#MentorMonday: Mark Gardner, RA
Welcome to #MentorMonday! Mondays are dedicated to celebrating Black LICENSED Architects, Designers, and individuals in the profession of Architecture!
The questions asked to these individuals are to allow us into their lives and to be used as an inspiration. I hope you all enjoy this series.
Name: Mark Gardner
Hometown: Brooklyn, NY (Originally from Williamsburg, VA)
What/who sparked your interest in Architecture and when?
Growing up, I was interested in buildings, spaces and how things were made. My counselors always pushed me towards engineering , but I was more interested in making art. I decided I was going to study Architecture in college because I thought I wouldn’t have to give up any of my interests- Structures, Art, Forensic Material Engineering and History.
What does it mean to be a black architect to you? Do you feel that you have more responsibility?
Some days I am just an Architect trying to grow and learn how to be a better designer… Others days, I am a Black Man, dealing with issues of identity in America and sometimes I am a Black Architect, because I meet a black kid who has never seen a Black Architect. That is the reminder that we have more responsibility to be visible to the next generation, so they know that we are out here.

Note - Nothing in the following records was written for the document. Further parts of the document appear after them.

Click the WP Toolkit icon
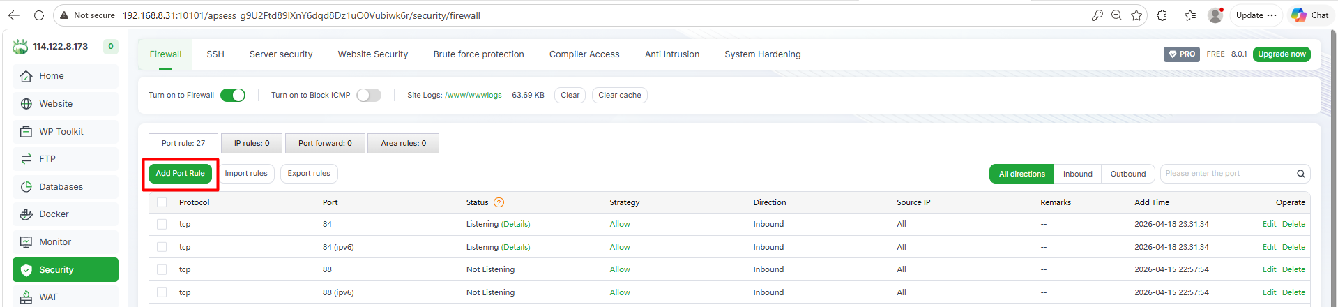pos(26,132)
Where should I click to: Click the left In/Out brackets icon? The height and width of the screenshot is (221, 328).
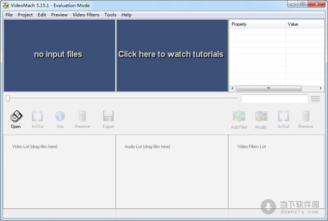(38, 116)
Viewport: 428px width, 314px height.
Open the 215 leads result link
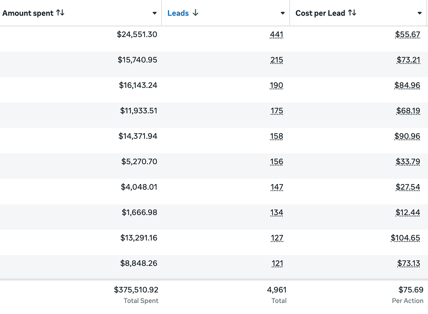[276, 60]
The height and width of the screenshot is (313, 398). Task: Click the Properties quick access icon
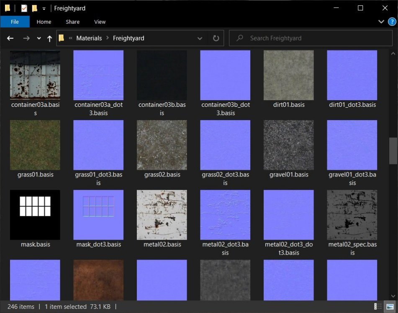(24, 8)
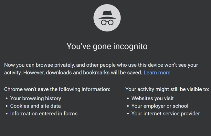Click "downloads and bookmarks will be saved" sentence
The height and width of the screenshot is (136, 211).
(x=94, y=73)
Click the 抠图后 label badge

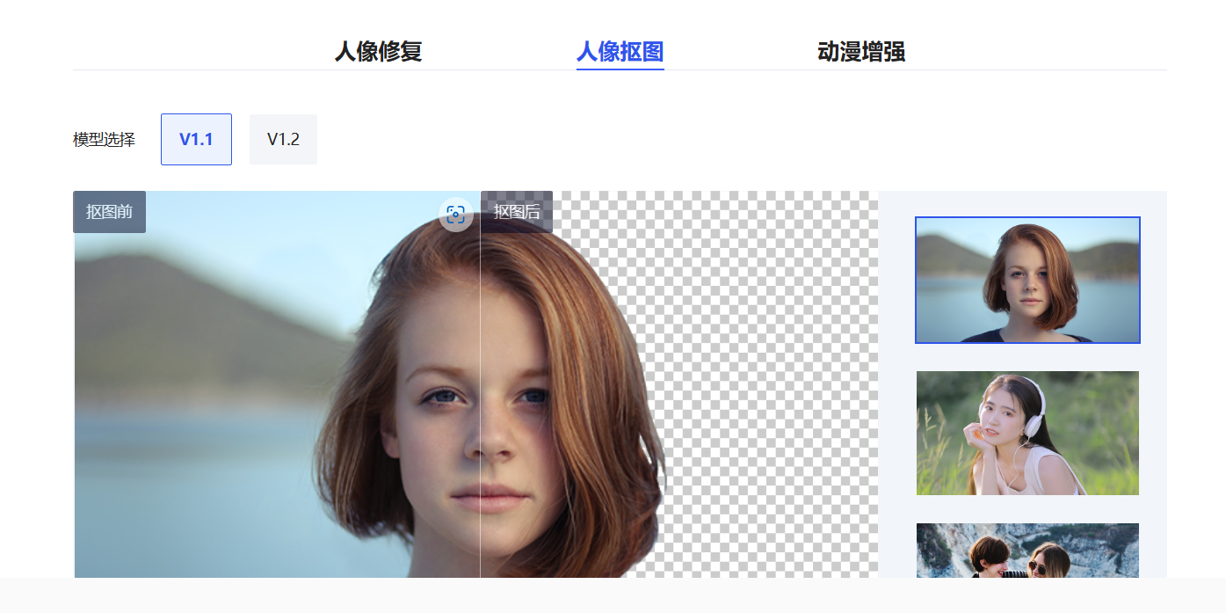(517, 212)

That is one of the reasons why I teach.
What are some obstacles you’ve experienced or currently experiencing as a black architect/designer?

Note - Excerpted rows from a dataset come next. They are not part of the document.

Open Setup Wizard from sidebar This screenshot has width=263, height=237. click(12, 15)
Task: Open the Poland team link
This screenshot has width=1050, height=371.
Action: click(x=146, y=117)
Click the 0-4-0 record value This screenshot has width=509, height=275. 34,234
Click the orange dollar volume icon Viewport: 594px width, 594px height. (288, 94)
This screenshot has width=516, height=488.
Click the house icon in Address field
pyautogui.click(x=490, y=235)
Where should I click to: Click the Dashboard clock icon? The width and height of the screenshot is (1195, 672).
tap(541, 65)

We all have obstacles we face, but what has been an important reminder for me is how to find the resilience and will to face the obstacles. That has been the most important lesson for me as a Black Architect- To continue forward, learn from failures, be better tomorrow. I have been fortunate to be in situations where I have the opportunity to prove my talents and have found the confidence to trust in my talents. That confidence is built upon the support and respect of the architects who trained me. If I can’t find a way, then I will make a way.
“I always say, be so good they can’t ignore you…be undeniable.” –Steve Martin
Should we ignore race in this profession?
No more than the question – “Should we ignore race in our society?” We can work against the bias and inequalities, but first, we must acknowledge their existence. We can all be agents of change. The disparities and bias that exist in our society demand it.
If you could give advice to a black student in Architecture school right now, what would it be?
Find a mentor. If you do not have one, find one now. You need support. We all need support and encouragement. Students need an advocate, a guidepost, an advisor, a shoulder to cry on and someone to talk to, who has been where you are now. You will be surprised how many people really want to help you on this journey.
Describe a moment you were at your lowest on your pursuit to licensure and how did you overcome it?
I think my experience was the same as many young architects, trying to find the time and balance between work life and my personal life to study for the exams. I took a long time between exams and at some point, I came to the realization, that passing the exam was important. It was going to be the fulfillment of a lot of years of hard work. It was the gift that I owed myself.
How important is representation?
Representation is vital. The architecture profession does not represent the cross section of this country, much like congress. If we want to see diversity, than we must make our voices heard. We must do the hard work required for inclusion. Inclusion is the process and Diversity is the outcome.